What you need to do: Please transcribe the entries that follow exactly as they stand, skipping each picture.

Stored data
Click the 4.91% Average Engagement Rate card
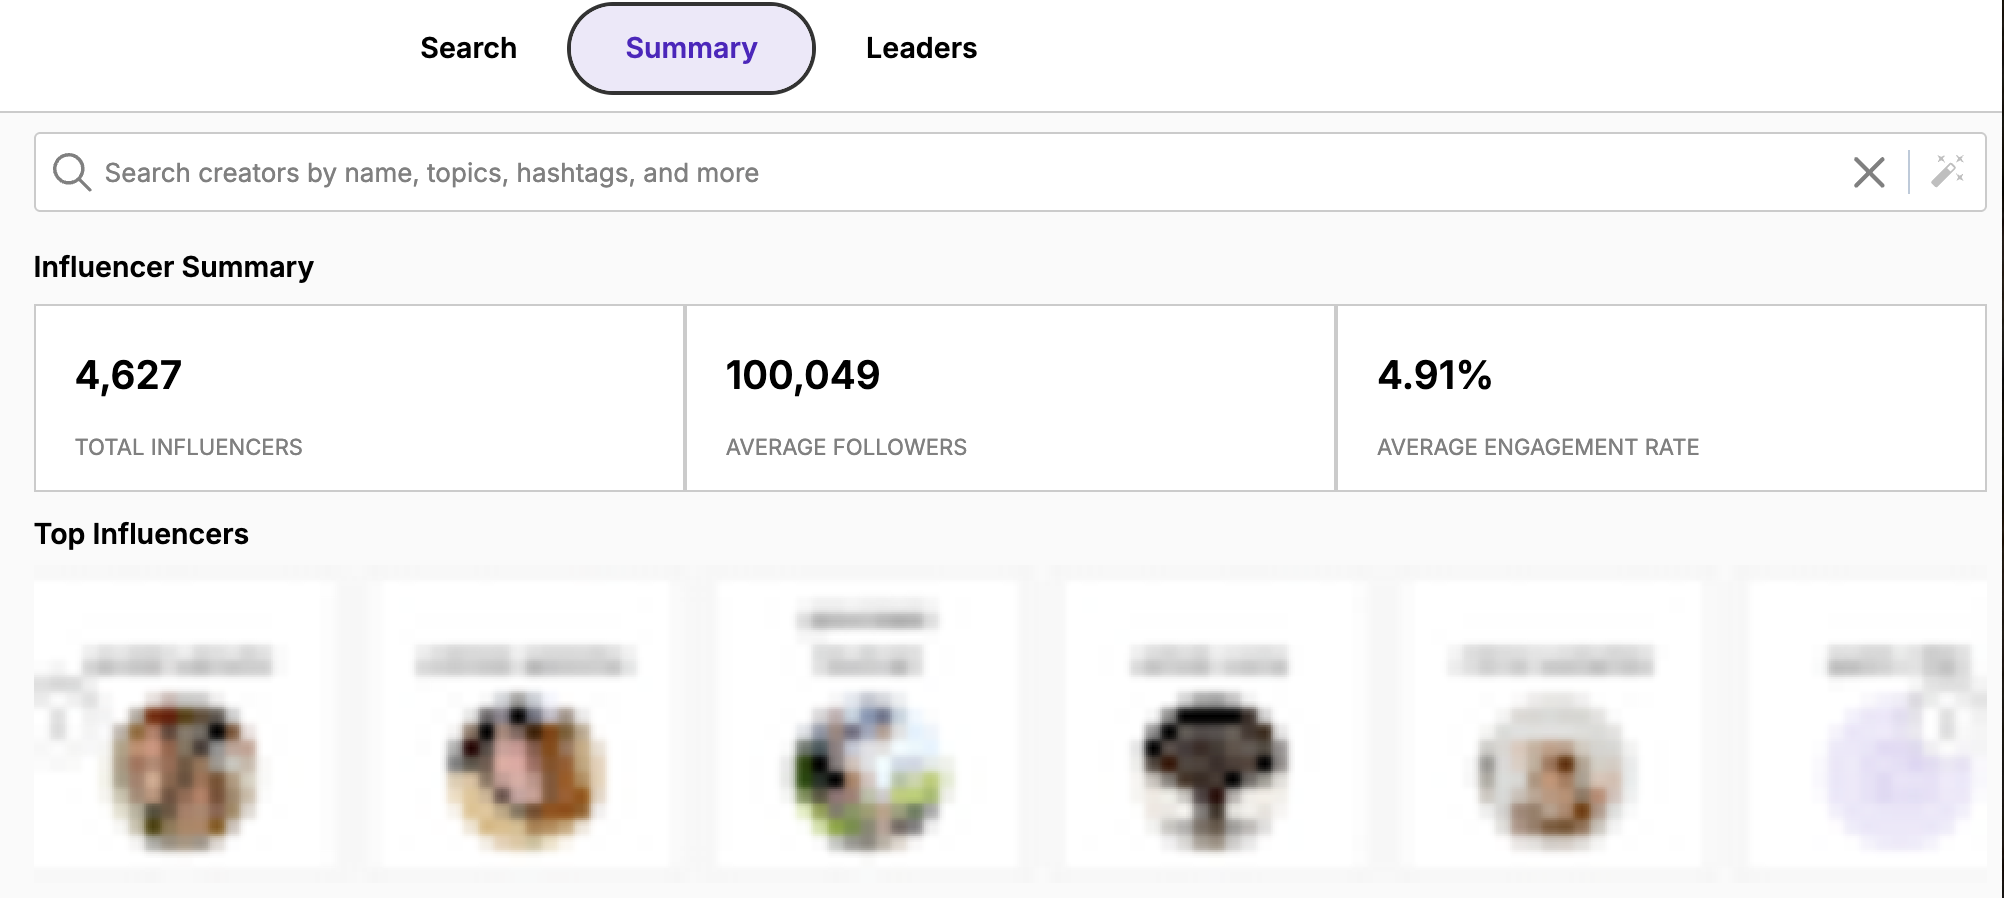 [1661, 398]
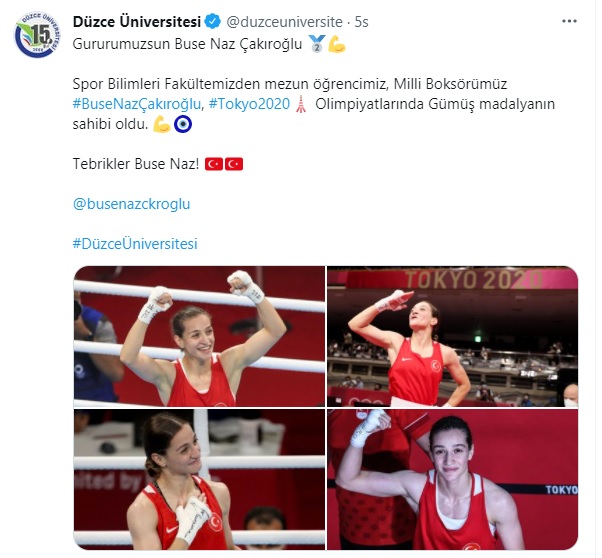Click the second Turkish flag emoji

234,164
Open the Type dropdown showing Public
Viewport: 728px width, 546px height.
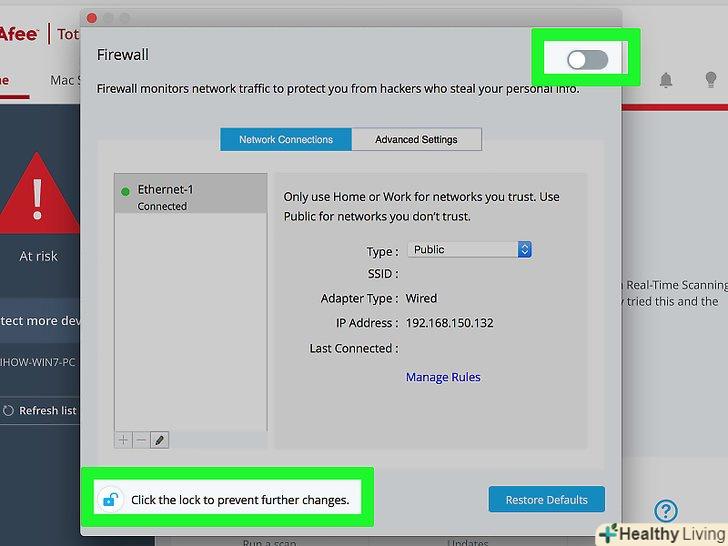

Output of the task:
Click the 4.91% Average Engagement Rate card
 [1661, 398]
Click the second Turkish flag emoji

234,164
Open the Type dropdown showing Public
Viewport: 728px width, 546px height.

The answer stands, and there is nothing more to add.